*** Extracted information Section Begins ***

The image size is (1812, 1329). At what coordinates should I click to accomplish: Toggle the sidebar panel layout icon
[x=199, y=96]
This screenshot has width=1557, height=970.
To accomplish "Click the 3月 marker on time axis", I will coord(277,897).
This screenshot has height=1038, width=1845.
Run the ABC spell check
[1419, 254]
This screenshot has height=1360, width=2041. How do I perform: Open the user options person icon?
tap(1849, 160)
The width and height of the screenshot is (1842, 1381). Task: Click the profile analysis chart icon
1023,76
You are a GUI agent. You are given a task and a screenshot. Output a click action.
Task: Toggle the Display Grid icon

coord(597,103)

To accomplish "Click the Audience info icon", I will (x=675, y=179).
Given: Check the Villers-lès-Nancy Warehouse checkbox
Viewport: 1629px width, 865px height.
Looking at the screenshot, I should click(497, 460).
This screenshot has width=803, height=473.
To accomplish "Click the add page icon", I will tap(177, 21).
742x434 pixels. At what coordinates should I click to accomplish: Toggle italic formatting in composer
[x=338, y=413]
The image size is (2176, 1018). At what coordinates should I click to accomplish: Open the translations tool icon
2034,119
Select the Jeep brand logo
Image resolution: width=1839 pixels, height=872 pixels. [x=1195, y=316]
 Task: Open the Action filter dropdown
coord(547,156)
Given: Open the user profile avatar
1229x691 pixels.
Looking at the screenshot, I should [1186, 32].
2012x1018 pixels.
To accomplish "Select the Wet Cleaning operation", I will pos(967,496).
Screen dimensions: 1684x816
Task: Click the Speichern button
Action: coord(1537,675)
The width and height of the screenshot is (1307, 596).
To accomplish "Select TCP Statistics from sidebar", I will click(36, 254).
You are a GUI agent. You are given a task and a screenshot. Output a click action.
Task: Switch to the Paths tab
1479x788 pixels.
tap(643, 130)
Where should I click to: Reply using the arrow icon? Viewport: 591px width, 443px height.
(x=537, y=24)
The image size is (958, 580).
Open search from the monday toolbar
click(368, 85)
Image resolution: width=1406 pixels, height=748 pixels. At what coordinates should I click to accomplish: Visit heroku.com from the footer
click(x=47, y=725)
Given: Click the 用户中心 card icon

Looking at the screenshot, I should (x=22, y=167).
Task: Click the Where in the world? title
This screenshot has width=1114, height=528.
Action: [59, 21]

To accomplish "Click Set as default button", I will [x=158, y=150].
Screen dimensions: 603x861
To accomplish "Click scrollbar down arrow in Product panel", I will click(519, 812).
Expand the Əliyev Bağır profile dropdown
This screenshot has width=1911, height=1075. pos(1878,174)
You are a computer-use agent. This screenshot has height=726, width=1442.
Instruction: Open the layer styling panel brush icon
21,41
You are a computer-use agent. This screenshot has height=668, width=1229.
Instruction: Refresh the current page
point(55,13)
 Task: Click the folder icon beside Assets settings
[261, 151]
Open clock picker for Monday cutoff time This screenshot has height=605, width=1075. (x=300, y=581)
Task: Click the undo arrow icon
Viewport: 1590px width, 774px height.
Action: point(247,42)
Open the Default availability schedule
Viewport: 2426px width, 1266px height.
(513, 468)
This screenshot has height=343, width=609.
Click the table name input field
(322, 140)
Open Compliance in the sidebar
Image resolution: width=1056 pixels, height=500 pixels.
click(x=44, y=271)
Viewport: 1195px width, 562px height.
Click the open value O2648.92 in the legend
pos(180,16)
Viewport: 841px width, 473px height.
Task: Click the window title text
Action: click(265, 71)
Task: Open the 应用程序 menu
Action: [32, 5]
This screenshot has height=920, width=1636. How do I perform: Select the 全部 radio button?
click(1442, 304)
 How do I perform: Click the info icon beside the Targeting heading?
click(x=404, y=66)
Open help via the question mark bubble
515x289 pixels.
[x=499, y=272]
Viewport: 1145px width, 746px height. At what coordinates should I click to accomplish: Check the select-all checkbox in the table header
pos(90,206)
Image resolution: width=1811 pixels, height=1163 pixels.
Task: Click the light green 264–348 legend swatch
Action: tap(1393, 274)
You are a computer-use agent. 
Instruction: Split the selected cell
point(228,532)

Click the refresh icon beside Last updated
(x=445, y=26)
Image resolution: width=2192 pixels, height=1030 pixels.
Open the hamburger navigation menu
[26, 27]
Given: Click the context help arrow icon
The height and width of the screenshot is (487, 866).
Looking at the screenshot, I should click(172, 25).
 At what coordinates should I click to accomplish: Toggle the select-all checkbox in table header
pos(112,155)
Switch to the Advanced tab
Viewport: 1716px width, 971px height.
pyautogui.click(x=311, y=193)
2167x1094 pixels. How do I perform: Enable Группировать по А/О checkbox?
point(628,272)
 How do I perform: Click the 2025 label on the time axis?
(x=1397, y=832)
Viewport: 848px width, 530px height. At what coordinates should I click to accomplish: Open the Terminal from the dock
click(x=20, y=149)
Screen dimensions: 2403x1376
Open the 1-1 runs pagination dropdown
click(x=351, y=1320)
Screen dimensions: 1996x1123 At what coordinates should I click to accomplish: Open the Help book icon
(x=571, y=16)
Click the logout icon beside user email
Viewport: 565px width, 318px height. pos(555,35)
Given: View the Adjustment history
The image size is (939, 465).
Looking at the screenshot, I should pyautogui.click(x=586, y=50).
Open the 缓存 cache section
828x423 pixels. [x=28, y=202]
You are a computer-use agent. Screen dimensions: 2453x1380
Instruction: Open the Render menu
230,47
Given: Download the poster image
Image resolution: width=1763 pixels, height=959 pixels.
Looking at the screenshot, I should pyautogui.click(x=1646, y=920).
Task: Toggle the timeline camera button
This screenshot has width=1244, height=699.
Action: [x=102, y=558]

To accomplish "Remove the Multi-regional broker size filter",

*** Extracted information Section Ends ***

- Assigned task -
This task calls for the material above to be duplicated verbatim.

- Finished task -
The image size is (1812, 1329). At what coordinates should I click to accomplish: Toggle the sidebar panel layout icon
[x=199, y=96]
This screenshot has width=1557, height=970.
To accomplish "Click the 3月 marker on time axis", I will coord(277,897).
This screenshot has height=1038, width=1845.
Run the ABC spell check
[1419, 254]
This screenshot has height=1360, width=2041. How do I perform: Open the user options person icon?
tap(1849, 160)
The width and height of the screenshot is (1842, 1381). Task: Click the profile analysis chart icon
1023,76
You are a GUI agent. You are given a task and a screenshot. Output a click action.
Task: Toggle the Display Grid icon

coord(597,103)

To accomplish "Click the Audience info icon", I will (x=675, y=179).
Given: Check the Villers-lès-Nancy Warehouse checkbox
Viewport: 1629px width, 865px height.
Looking at the screenshot, I should click(497, 460).
This screenshot has width=803, height=473.
To accomplish "Click the add page icon", I will tap(177, 21).
742x434 pixels. At what coordinates should I click to accomplish: Toggle italic formatting in composer
[x=338, y=413]
The image size is (2176, 1018). At what coordinates should I click to accomplish: Open the translations tool icon
2034,119
Select the Jeep brand logo
Image resolution: width=1839 pixels, height=872 pixels. [x=1195, y=316]
 Task: Open the Action filter dropdown
coord(547,156)
Given: Open the user profile avatar
1229x691 pixels.
Looking at the screenshot, I should [1186, 32].
2012x1018 pixels.
To accomplish "Select the Wet Cleaning operation", I will pos(967,496).
Screen dimensions: 1684x816
Task: Click the Speichern button
Action: coord(1537,675)
The width and height of the screenshot is (1307, 596).
To accomplish "Select TCP Statistics from sidebar", I will click(36, 254).
You are a GUI agent. You are given a task and a screenshot. Output a click action.
Task: Switch to the Paths tab
1479x788 pixels.
tap(643, 130)
Where should I click to: Reply using the arrow icon? Viewport: 591px width, 443px height.
(x=537, y=24)
The image size is (958, 580).
Open search from the monday toolbar
click(368, 85)
Image resolution: width=1406 pixels, height=748 pixels. At what coordinates should I click to accomplish: Visit heroku.com from the footer
click(x=47, y=725)
Given: Click the 用户中心 card icon

Looking at the screenshot, I should (x=22, y=167).
Task: Click the Where in the world? title
This screenshot has width=1114, height=528.
Action: [59, 21]

To accomplish "Click Set as default button", I will [x=158, y=150].
Screen dimensions: 603x861
To accomplish "Click scrollbar down arrow in Product panel", I will click(519, 812).
Expand the Əliyev Bağır profile dropdown
This screenshot has width=1911, height=1075. pos(1878,174)
You are a computer-use agent. This screenshot has height=726, width=1442.
Instruction: Open the layer styling panel brush icon
21,41
You are a computer-use agent. This screenshot has height=668, width=1229.
Instruction: Refresh the current page
point(55,13)
 Task: Click the folder icon beside Assets settings
[261, 151]
Open clock picker for Monday cutoff time This screenshot has height=605, width=1075. (x=300, y=581)
Task: Click the undo arrow icon
Viewport: 1590px width, 774px height.
Action: point(247,42)
Open the Default availability schedule
Viewport: 2426px width, 1266px height.
(513, 468)
This screenshot has height=343, width=609.
Click the table name input field
(322, 140)
Open Compliance in the sidebar
Image resolution: width=1056 pixels, height=500 pixels.
click(x=44, y=271)
Viewport: 1195px width, 562px height.
Click the open value O2648.92 in the legend
pos(180,16)
Viewport: 841px width, 473px height.
Task: Click the window title text
Action: click(265, 71)
Task: Open the 应用程序 menu
Action: [32, 5]
This screenshot has height=920, width=1636. How do I perform: Select the 全部 radio button?
click(1442, 304)
 How do I perform: Click the info icon beside the Targeting heading?
click(x=404, y=66)
Open help via the question mark bubble
515x289 pixels.
[x=499, y=272]
Viewport: 1145px width, 746px height. At what coordinates should I click to accomplish: Check the select-all checkbox in the table header
pos(90,206)
Image resolution: width=1811 pixels, height=1163 pixels.
Task: Click the light green 264–348 legend swatch
Action: tap(1393, 274)
You are a computer-use agent. 
Instruction: Split the selected cell
point(228,532)

Click the refresh icon beside Last updated
(x=445, y=26)
Image resolution: width=2192 pixels, height=1030 pixels.
Open the hamburger navigation menu
[26, 27]
Given: Click the context help arrow icon
The height and width of the screenshot is (487, 866).
Looking at the screenshot, I should click(172, 25).
 At what coordinates should I click to accomplish: Toggle the select-all checkbox in table header
pos(112,155)
Switch to the Advanced tab
Viewport: 1716px width, 971px height.
pyautogui.click(x=311, y=193)
2167x1094 pixels. How do I perform: Enable Группировать по А/О checkbox?
point(628,272)
 How do I perform: Click the 2025 label on the time axis?
(x=1397, y=832)
Viewport: 848px width, 530px height. At what coordinates should I click to accomplish: Open the Terminal from the dock
click(x=20, y=149)
Screen dimensions: 2403x1376
Open the 1-1 runs pagination dropdown
click(x=351, y=1320)
Screen dimensions: 1996x1123 At what coordinates should I click to accomplish: Open the Help book icon
(x=571, y=16)
Click the logout icon beside user email
Viewport: 565px width, 318px height. pos(555,35)
Given: View the Adjustment history
The image size is (939, 465).
Looking at the screenshot, I should pyautogui.click(x=586, y=50).
Open the 缓存 cache section
828x423 pixels. [x=28, y=202]
You are a computer-use agent. Screen dimensions: 2453x1380
Instruction: Open the Render menu
230,47
Given: Download the poster image
Image resolution: width=1763 pixels, height=959 pixels.
Looking at the screenshot, I should pyautogui.click(x=1646, y=920).
Task: Toggle the timeline camera button
This screenshot has width=1244, height=699.
Action: [x=102, y=558]

To accomplish "Remove the Multi-regional broker size filter",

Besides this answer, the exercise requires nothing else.